My best quality: telling it like it is.
My worst quality: telling it like it is.
Bring back the McRib
Sorry boys, but you will never get into these pants. I barely get into these pants. These are very tight pants.
[Rock Paper Scissors]
Rock: As if a scrap of paper could hurt me.
*Paper unfolds itself, revealing a message*
YOUR PARENTS NEVER LOVED YOU
Just once, I want someone to look at me and say, “That’s her. She’s the one”
And not follow it with “who ate cake out of the garbage”
Had my arms full of groceries, struggled to get my front door unlocked, & the door caught the back of my shoe & pulled it right off. I stumbled & dropped my groceries. Shoe stayed stuck outside my door. Worst remake of Cinderella ever.

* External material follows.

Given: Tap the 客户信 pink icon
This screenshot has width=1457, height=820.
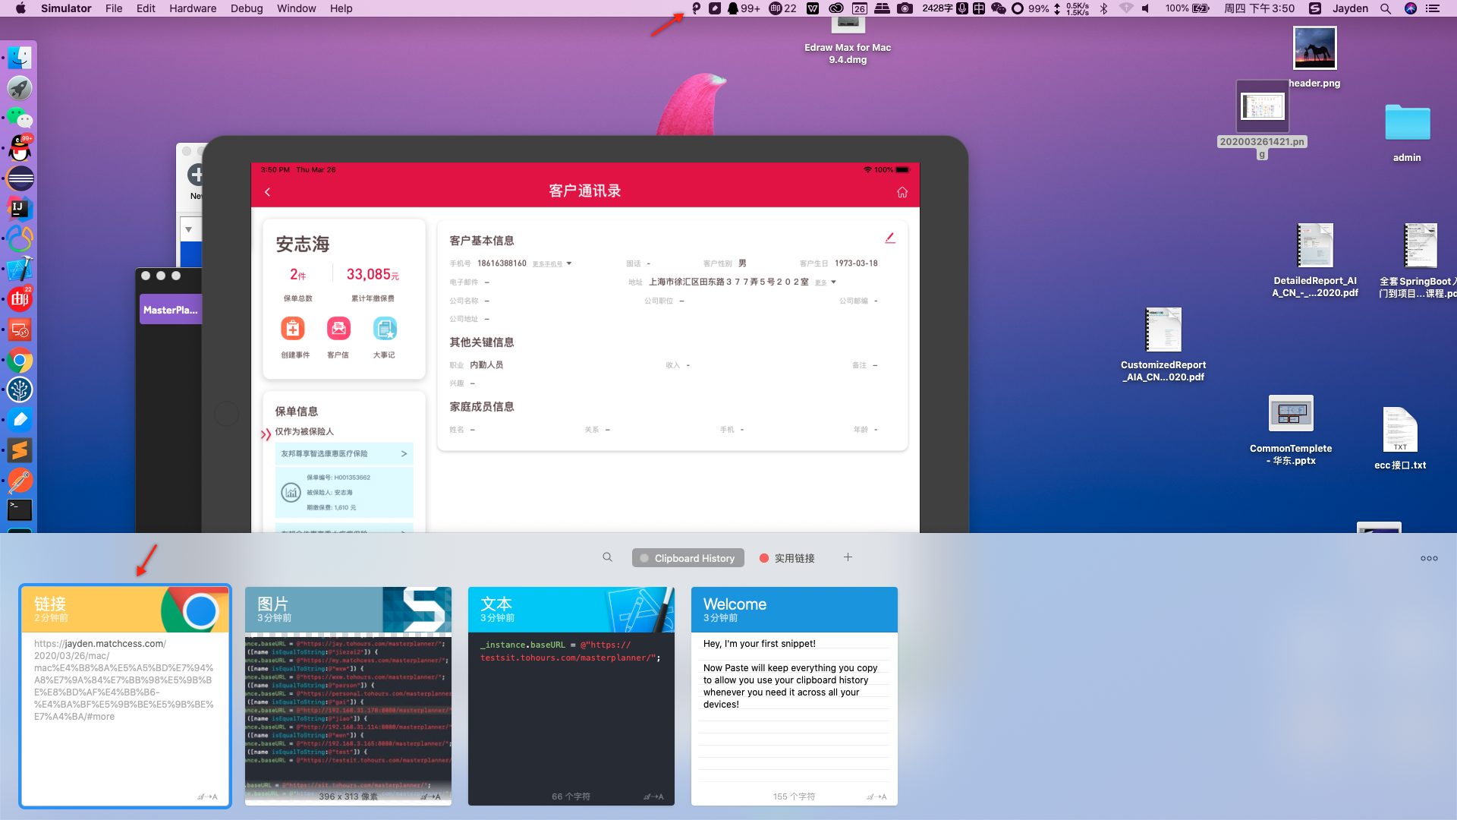Looking at the screenshot, I should pyautogui.click(x=338, y=330).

Wow… Gmail’s auto reply has gotten really good
Asking men how many wheels their trucks have and scoffing, regardless of the answer.
Feeling extremely smug after being the best at pulling over to let an ambulance pass
The spouse with the most blanket in the morning is the undercover boss.
5-year-old: I wish we all had infinity dollars
Me: That’d wreck the economy
5: I just-
Me: Go to your room until you understand inflation
[Girl from Willy Wonka turns into a blueberry]
Wonka: Call in The Blue Man Group!
[Blue Man Group rolls her out while singing Eiffle 65]
I know I shouldn’t make hot beverages from fish parts, but it’s just my gill tea pleasure.
…No, YOU shut up.
My husband said he bought the toupée for me, but then got upset when I put it on. I dont get men.
Been dating this girl for 7 months and today she asked me, why I don’t have a girlfriend
I have good news & bad news
“bad news 1st”
I died youre talking to a ghost
“OMG & the good news?”
I broke the world record for eating bees
never saying ‘i love you’ first ever again
Jesus: my child, when there was only one set of footprints, Fred Flintstone was driving.
🎶 I’m a cat, boy / in a sealed box I hide / I’m Wanted / dead and alive!
– Bon Schröedi
SCHRÖDINGER: I got you a present.
ME: If it’s another dead cat I’m going to be furious.
SCHRÖDINGER: *Trying to contain excitement* We don’t know until you open it.
Finally shaved my armpits and found the factory reset button
I’m going to go to a carpet store and act like “Crystal Mauve” is a color that everybody knows.
Hey, I lost my teddy bear. Would you sleep with me?